Daniel Souder is sitting at the bar drinking a Topo Chico sparkling water when I knock on the door. It’s a rare break for the sommelier-turned-restauranteur afforded by the lone day Pleasantry, the restaurant he co-owns, is closed. It’s barely been a year since Pleasantry introduced Ohio’s first dedicated natural wine list, but Souder and his business partner Joanna Kirkendall have an ambitious plan: change the drinking habits of an entire city.
Located on a quiet, mostly vacant side street in Cincinnati’s Over-the-Rhine neighborhood, Pleasantry is housed in a turn-of-the-century Italianate building. At only 22 seats, the interior is intimate with casual elegance. Arched windows line the wall, a feature that immediately attracted Kirdendall to the space. “It had been a vacant building for 15 years,” says Souder. “We saw the arched windows, and the buttresses on top. It spoke to her more than me, but we went with it.”
Pleasantry marries a hyper-seasonal approach to food with a principled but adventurous beverage program. “I think we have a cohesive message,” says Souder. “We know what’s in our food. We know what’s in our wine.”
For Souder, this means only pouring wines made with terroir-expressive grapes, native yeasts fermentation, and minimal intervention in the cellar. “It’s clean farming,” says Souder. “But it’s also clean winemaking.” The results are typically high in acid but low in alcohol.
“We definitely took a risk by doing it,” says Souder. “It can be so different.” Although Souder is sympathetic toward uninitiated customers, he’s unapologetic about the narrow focus of the menu.
“It’s what we really like to drink. We would be doing ourselves a disservice to do it any other way,” he says. “But a little bit it’s to challenge the public and push our community as a whole to a different style and a different level.”
That includes wines like Justin Dutraive’s ”Les Bulands”, a small Beaujolais producer who is a favorite of Souder’s, though sometimes contentious with customers accustomed to bigger, beefier wines.
“It’s light, it looks like Kool-Aid in your glass, but it is so damn refreshing,” says Souder.
Another surprising wine poured by the glass at Pleasantry is the Via Revolucionary “Brutal” 2016. This orange wine from Mendoza, Argentina is a far cry from the oaky, mass-produced wine the region is known for.

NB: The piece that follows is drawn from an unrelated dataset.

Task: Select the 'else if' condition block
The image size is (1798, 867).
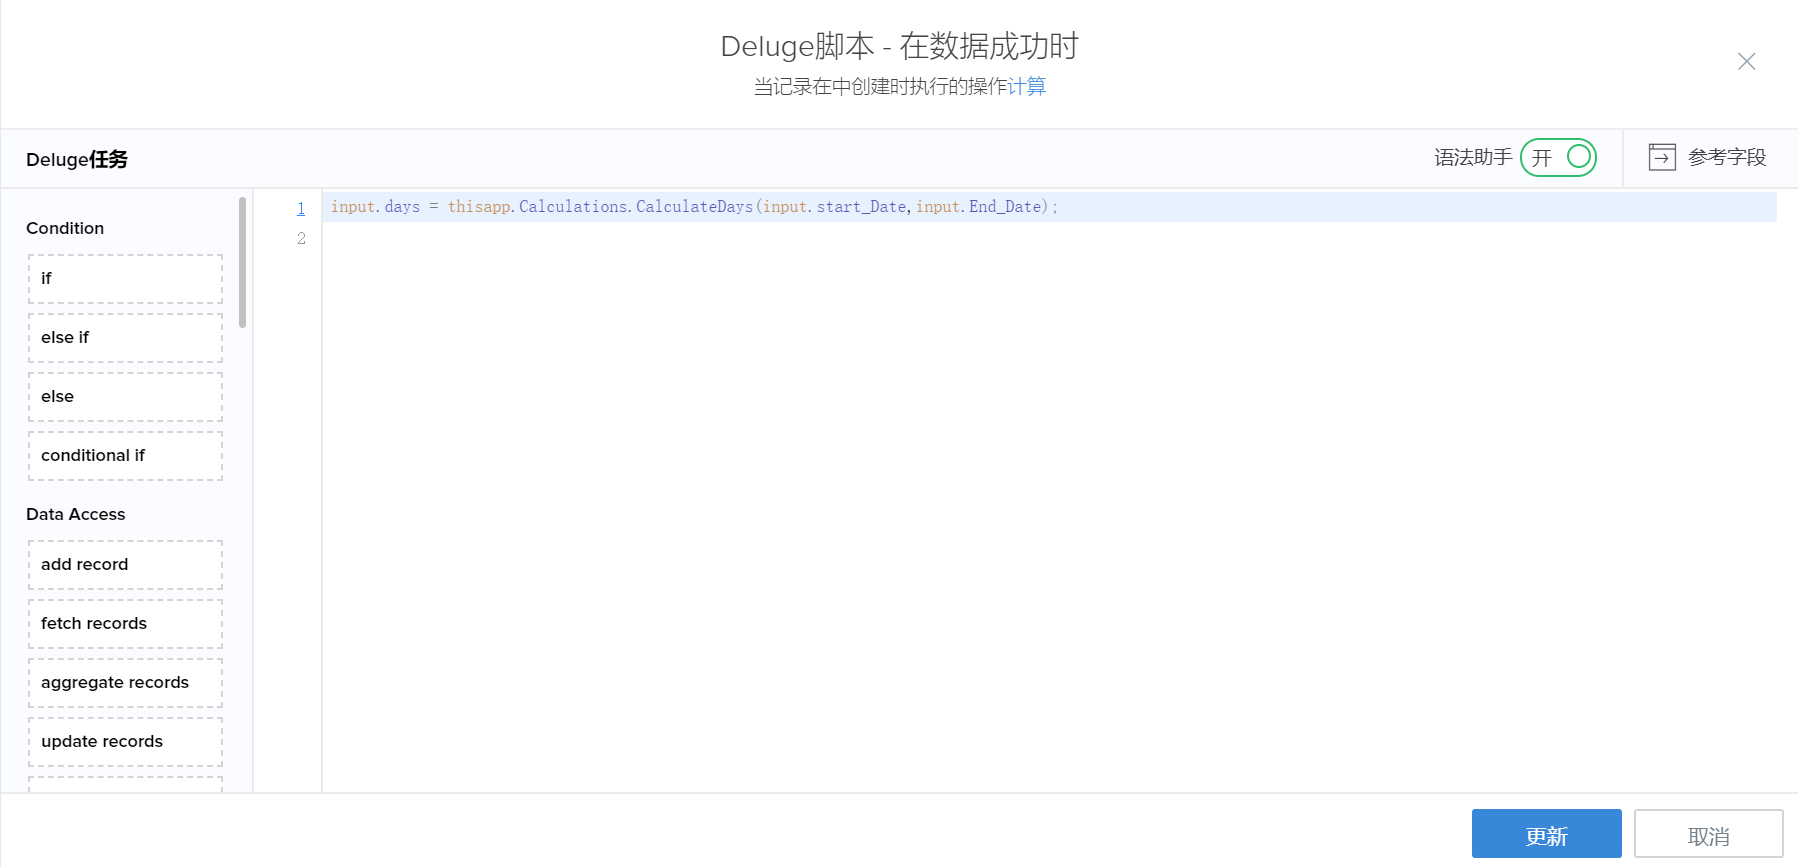Action: pos(125,338)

The amber-hued “Brutal” showed notes of bitter tamarind and spicy cardamon. “I think [orange wine] is one of the best food wines, because of all of the acidity, fruit, and brightness, but it also has structure and a little bit of tannin,” says Souder. “It’s a very versatile pairing.”
Although Pleasantry is pushing boundaries with their adventurous by-the-glass and bottle menu, they are limited by what is being distributed in the region. Ohio is a control state, which prevents restaurants and bars from buying directly from producers or importers. Souder laments that many of his favorite portfolios, like those of importers Louis/Dressner or Selection Massale, are still not available in the state. But as Pleasantry continues to prove there’s a market for natural wine in Cincinnati, more distributors are expanding their offerings. “It kind of takes a little bit of a leap of faith on the distributors part,” says Souder. ”I see it as a partnership, in a way. I’m relying on them to bring it in, and they’re relying on me to sell it and buy more of it.”

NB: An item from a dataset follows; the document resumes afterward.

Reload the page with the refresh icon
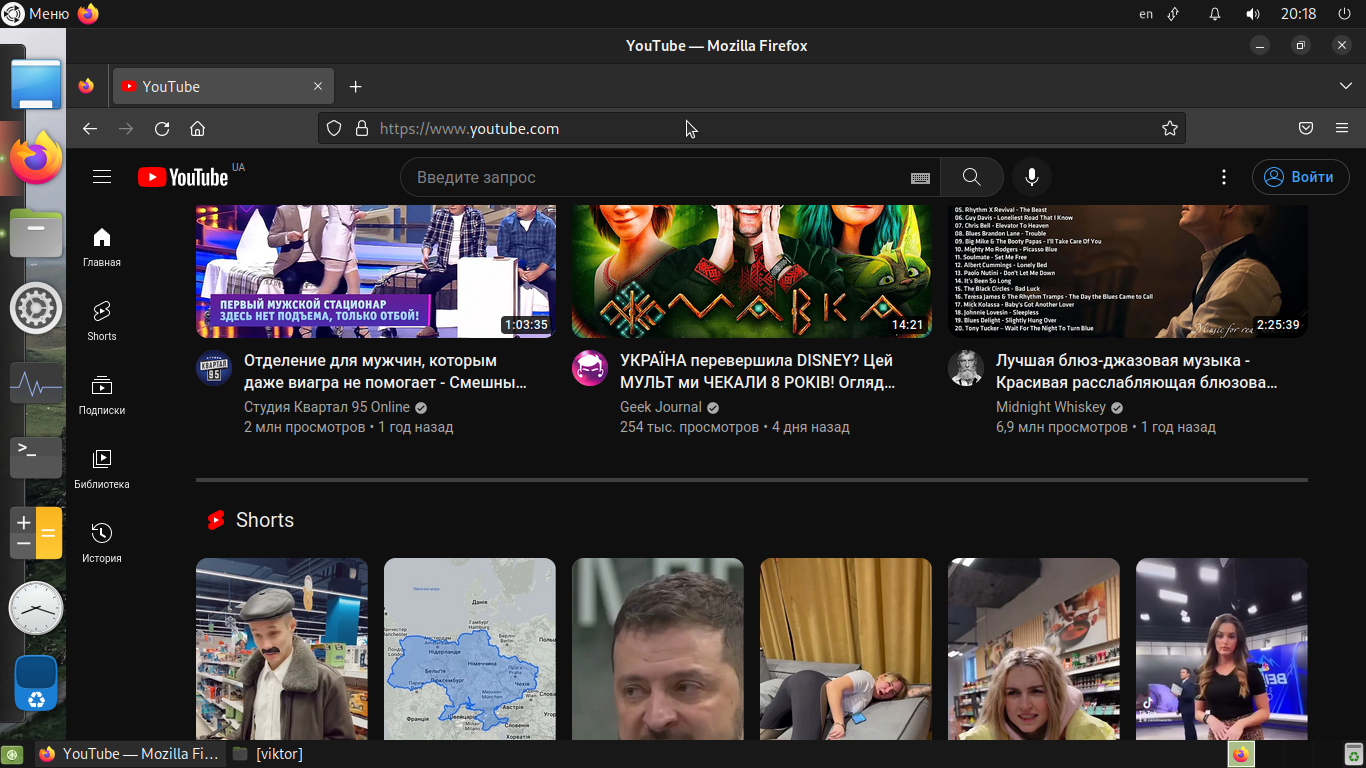This screenshot has height=768, width=1366. tap(162, 128)
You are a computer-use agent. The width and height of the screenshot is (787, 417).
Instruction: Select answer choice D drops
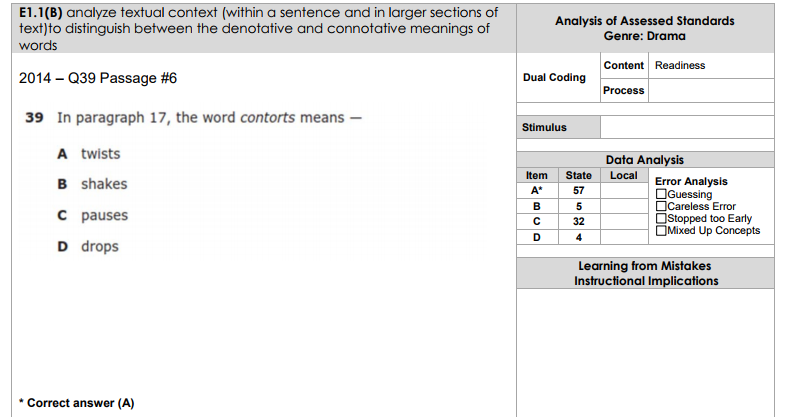click(x=88, y=246)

More conservative diners might turn up their nose at some of Pleasantry’s edgier wines—and what a pity. Take winemaker Laurent Herlin’s “Tsoin Tsoin,” a carbonic macerated Cabernet Franc from Bourgueil in the Loire Valley. The body of this wine is effervescent, almost bubbly and it shows the slightest hint of barnyard in the nose. Clocking in at just 11% alcohol, it’s a quaffable red reminiscent of a green pepper and bubblegum flavored soda sprinkled with potting soil.
As a level two trained sommelier, Souder is well-versed in the classics and is quick to admit some natural wines don’t make the cut. “Just because a wine is natural doesn’t mean it’s good, or to our preferences,” says Souder. But for the wines on Pleasantry’s list, Souder is adamant to defend them. “They’re true to their place and their varietal characteristics.”

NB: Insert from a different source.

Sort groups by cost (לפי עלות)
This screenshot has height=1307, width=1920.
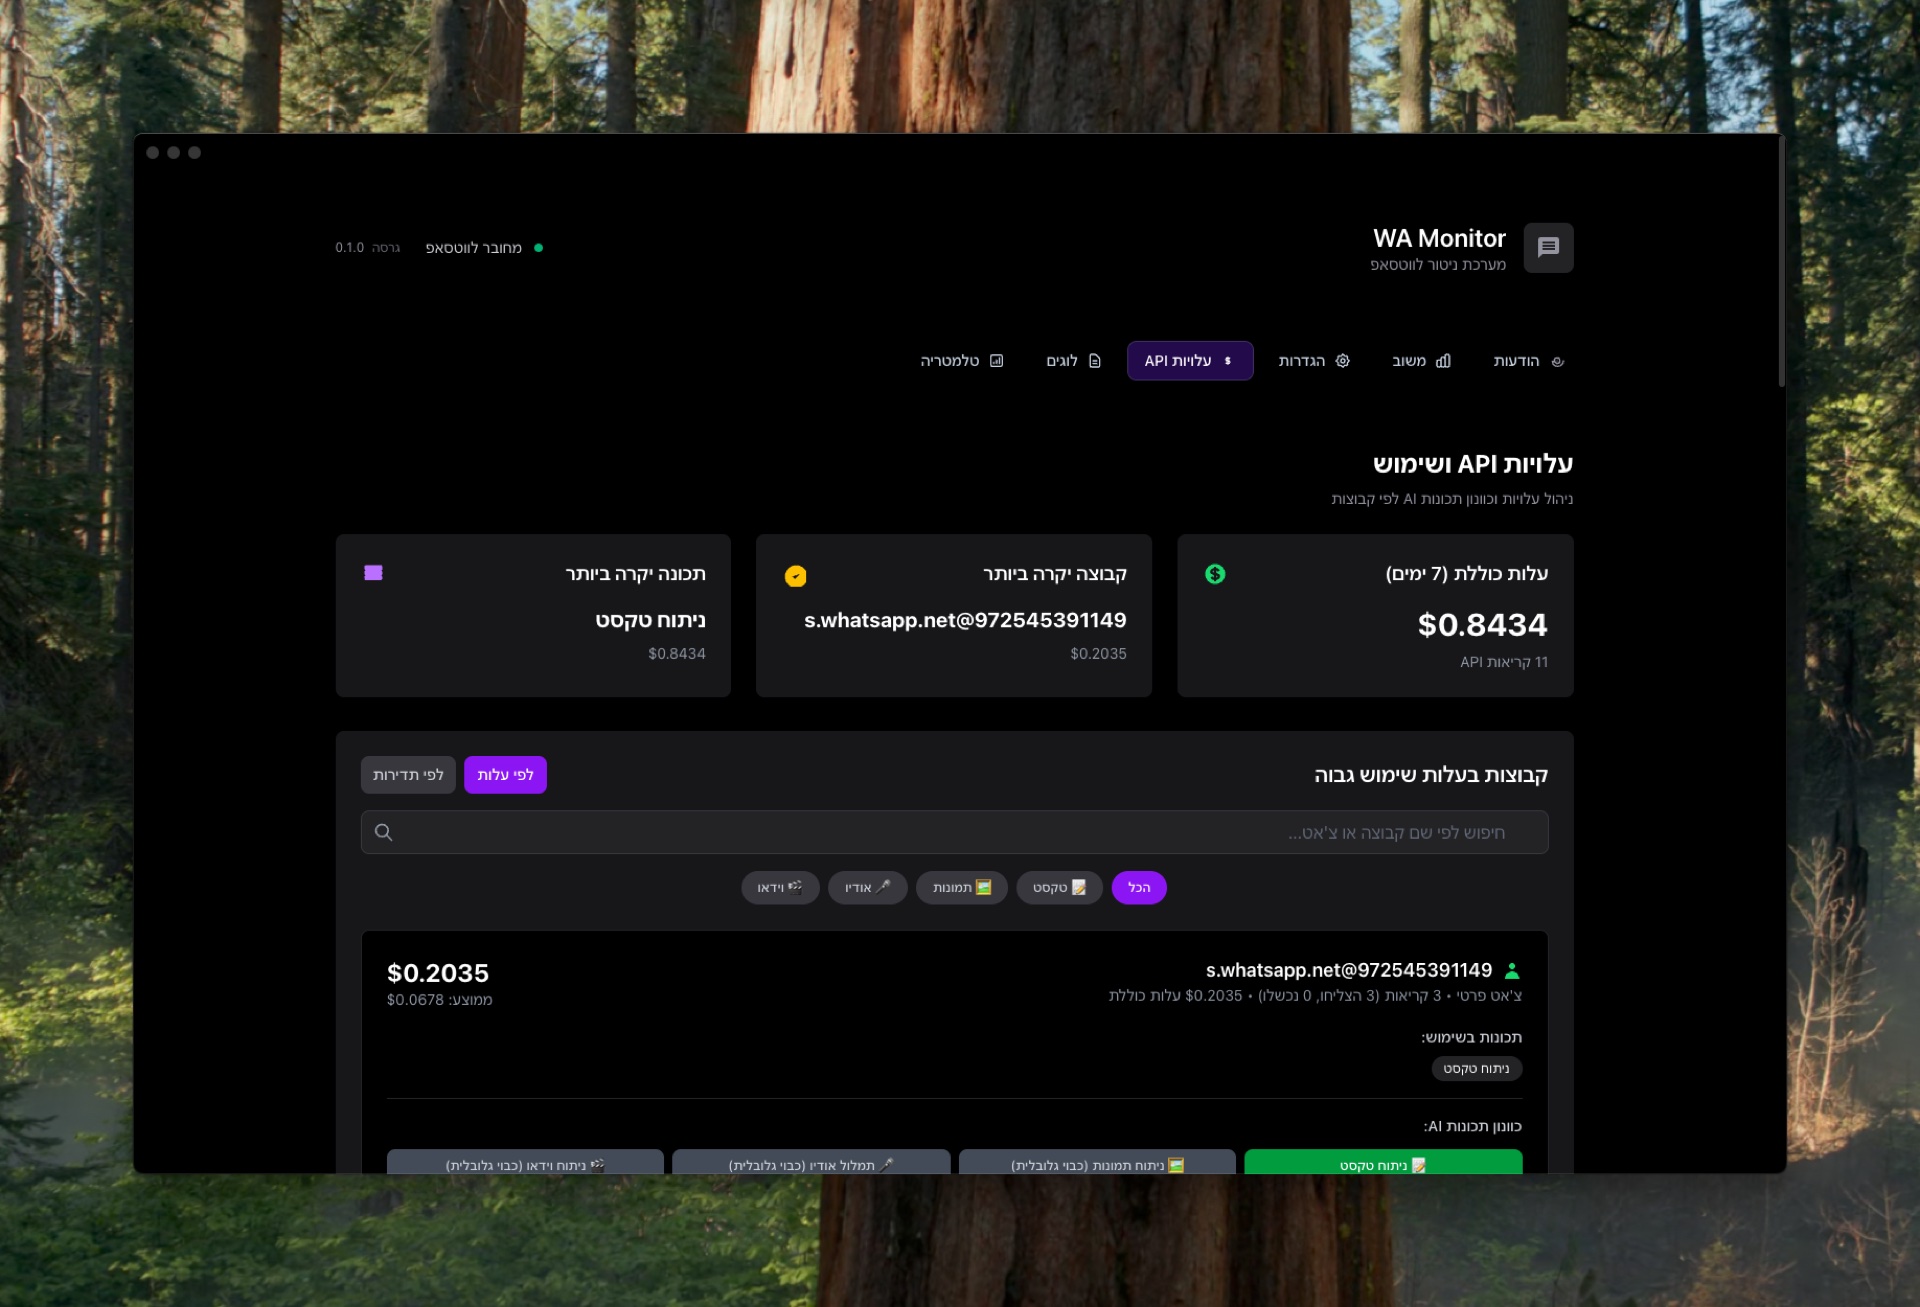[x=505, y=775]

Upcoming producer events include evenings with Jared and Tracey Brandt of Donkey and Goat in Oakland, and Michael Cruse of Cruse Wine Co., in Petaluma. The city is responding well to this little dining room’s take on real wine, and Pleasantry’s future looks bright. It’s a fact Souder recognizes with understated, Midwestern humility. “We still have a long way to go,” he tells me. “Slowly, surely stuff is matriculating.”